Sob os holofotes, vimos os cantores Romero Ferro, Felipe Catto, Johnny Hooker, Gaby Amarantos e até o coco de umbigada de Mãe Beth de Oxum gritarem a favor da atriz trans censurada, fazendo ecoar um verdadeiro grito de liberdade entre os presentes – parte ou não da comunidade LGBTQI+, mas no geral apoiadores da ideia de que arte é, por definição, um território de crítica, reflexão e libertação – palavra cada vez mais cara ao contexto atual brasileiro.
Mãe Beth de Oxum fez discurso em defesa das causas LGBTs. Foto: Felipe Souto Maior/Secult-Fundarpe
Felipe Catto apresentou o show O nascimento de Vênus. Foto: Felipe Souto Maior/Secult-Fundarpe
Não faltaram homenagens a Renata Carvalho e aos povos historicamente oprimidos, como são as mulheres e as travestis: Beth de Oxum levantou a bandeira do arco-íris; Felipe Catto vestiu a camisa e a tiara para ela; Gaby Amarantos exaltou o direito da mulher com uma banda formada só por artistas negras; e Johnny Hooker, bem, saiu rasgando, já no final da apresentação, em sua crítica aos conservadores e ao FIG, que disse ser sua casa desde a adolescência: “Estamos aqui num festival de falso ‘Viva à Liberdade’. Liberdade para quem? Para quais corpos? Eu estou aqui hoje para dizer a vocês que Jesus é travesti, sim! Jesus é transexual, sim! Jesus é bicha, sim, porra!
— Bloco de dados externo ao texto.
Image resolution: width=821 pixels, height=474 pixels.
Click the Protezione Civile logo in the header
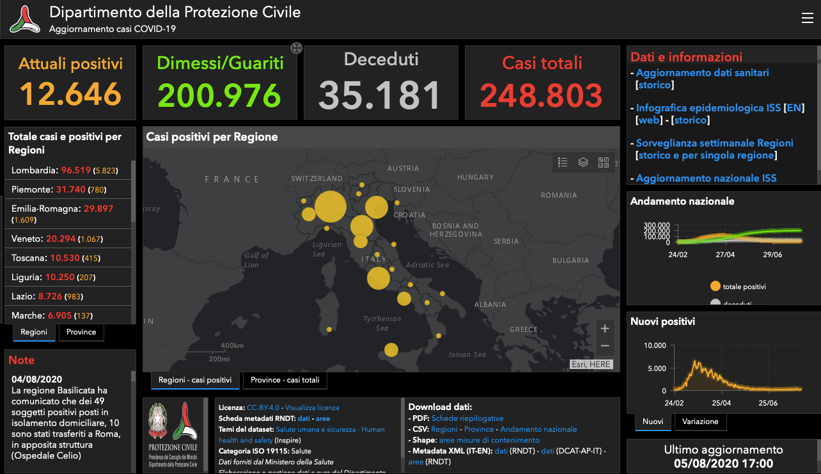click(x=24, y=19)
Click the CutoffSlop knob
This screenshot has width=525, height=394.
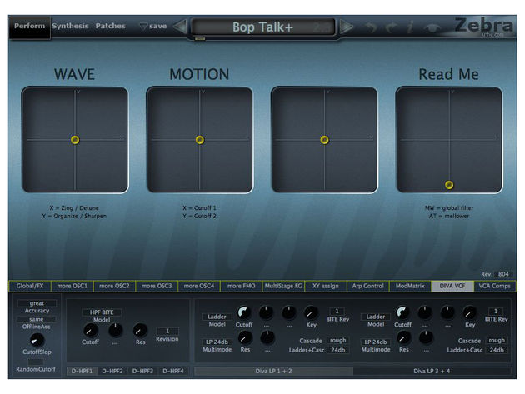37,340
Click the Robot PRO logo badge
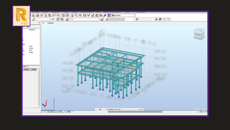Viewport: 230px width, 130px height. 21,16
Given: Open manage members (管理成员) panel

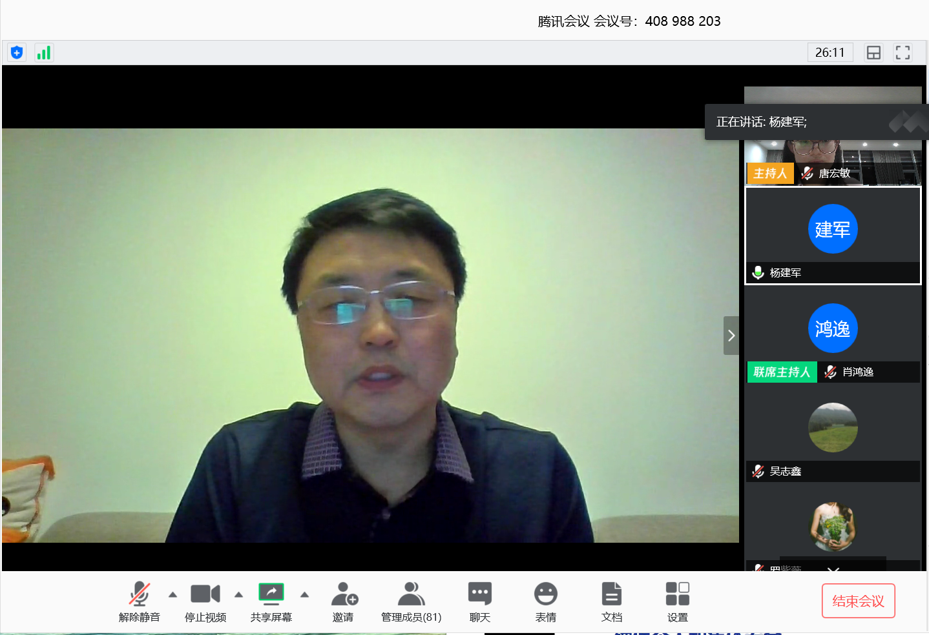Looking at the screenshot, I should (411, 600).
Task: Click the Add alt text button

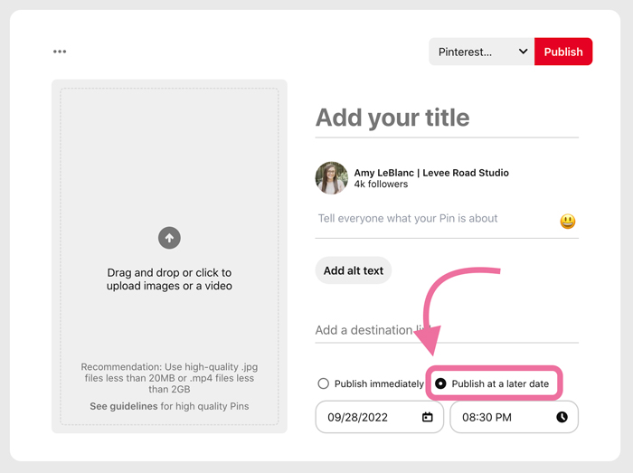Action: [x=353, y=270]
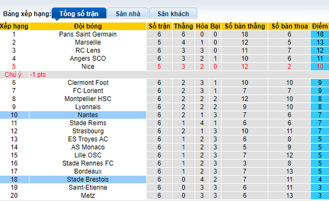Click the Đội bóng column header
This screenshot has width=329, height=201.
point(88,26)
E como já disse brilhantemente Daniela Mercury aqui nesse palco, a arte é para livrar a cabeça da gente de merda. Viva a Renata Carvalho, Jesus Cristo, Rainha do Céu. Esses fundamentalistas não vão passar!”. A maior parte do público ovacionou, mas outra não gostou nada: dos camarotes, que quase se esvaziaram completamente depois do depoimento, ouviam-se vaias e viam-se até gestos obscenos, de gente estirando o dedo para ele.
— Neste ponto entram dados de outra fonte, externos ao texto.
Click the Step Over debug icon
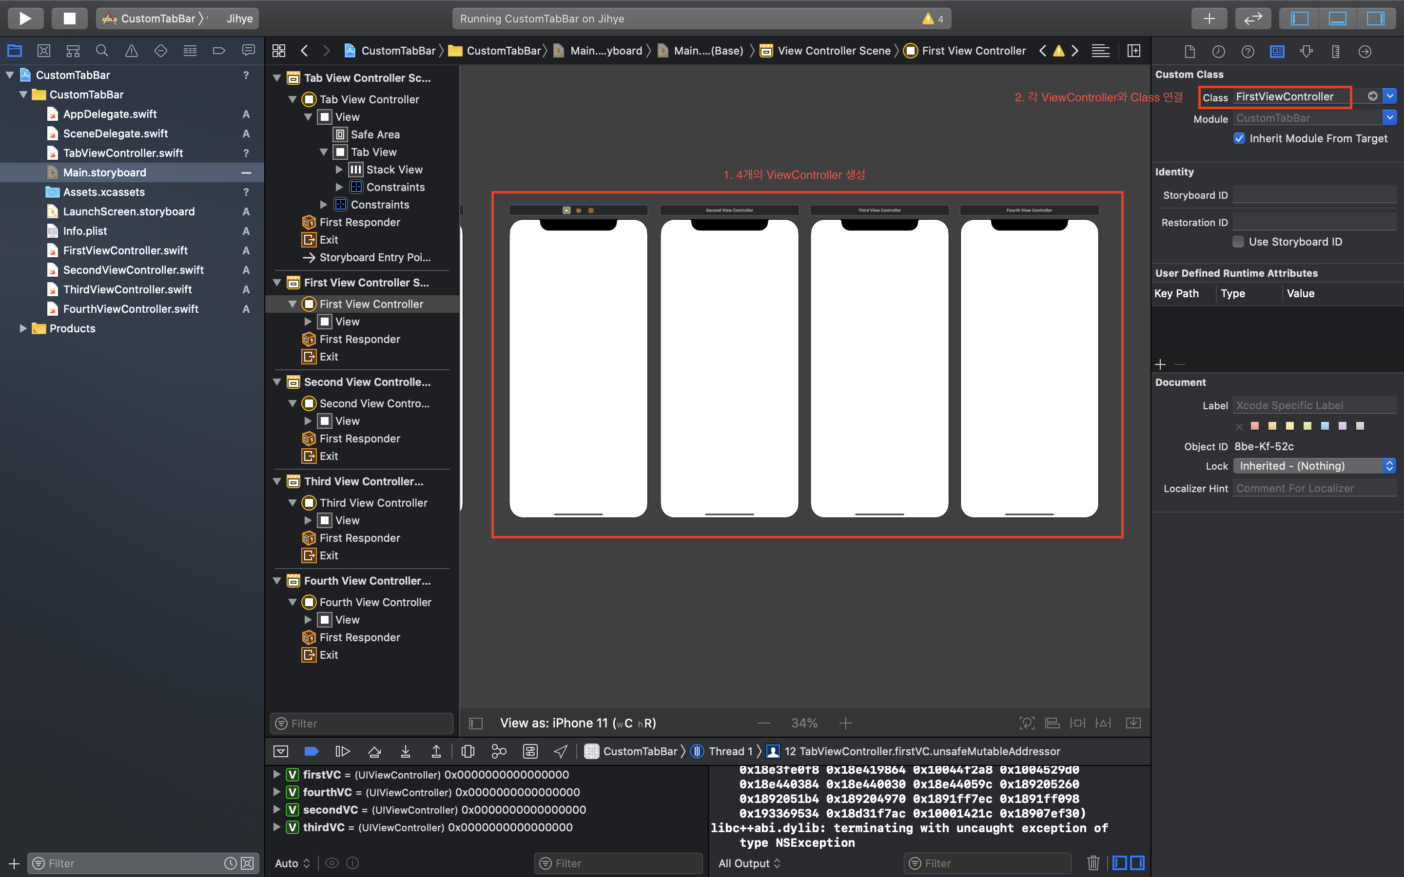 [x=374, y=752]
Neste sábado (28/7), último dia do festival, Garanhuns acordou com uma nota de repúdio do prefeito da cidade, um dos responsáveis pela censura a Renata Carvalho. Leia trecho do texto publicado no perfil oficial no Instagram de Izaías Régis:
Vimos a público manifestar nosso repúdio às apresentações ofensivas e desrespeitosas que aconteceram nesta cidade durante a realização do 28º Festival de Inverno de Garanhuns. Aceitar esse tipo de apresentação é compactuar com o desrespeito. (...) Artistas sem postura, desrespeitando seus próprios fãs e os cidadãos de Garanhuns, proferindo todo tipo de palavrões e hostilidade. (...) Ontem, testemunhamos, perplexos, manifestações nocivas do cantor Johnny Hooker que proferiu palavrões, insultos e provocações contra símbolos religiosos. Reconhecemos que não se trata de um acontecimento isolado, infelizmente, durante a mesma semana, tivemos Daniela Mercury com o mesmo discurso de senso comum, simplista e arrogante.
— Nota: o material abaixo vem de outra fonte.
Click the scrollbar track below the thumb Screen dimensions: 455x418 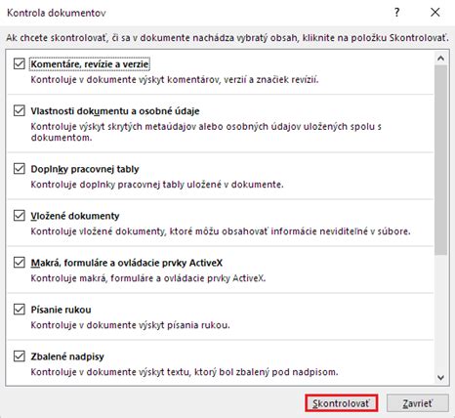(x=440, y=313)
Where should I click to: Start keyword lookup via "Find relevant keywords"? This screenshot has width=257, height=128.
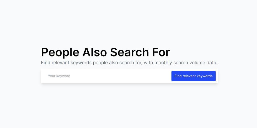pyautogui.click(x=193, y=76)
Como disse à Continente, o secretário de Cultura de Pernambuco, Marcelino Granja, a liberdade é um território de luta. E haja luta. Ao menos, temos a arte e músicas como Flutua, de Johnny Hooker, um verdadeiro hino à liberdade e ao amor indiscriminado. A madrugada já passava das três e grupos de jovens cantavam em coro, pelas ruas cobertas de neblina, garoa e frio: “Flutuaaaa, flutuaaaa. Ninguém vai poder querer nos dizer como amar”.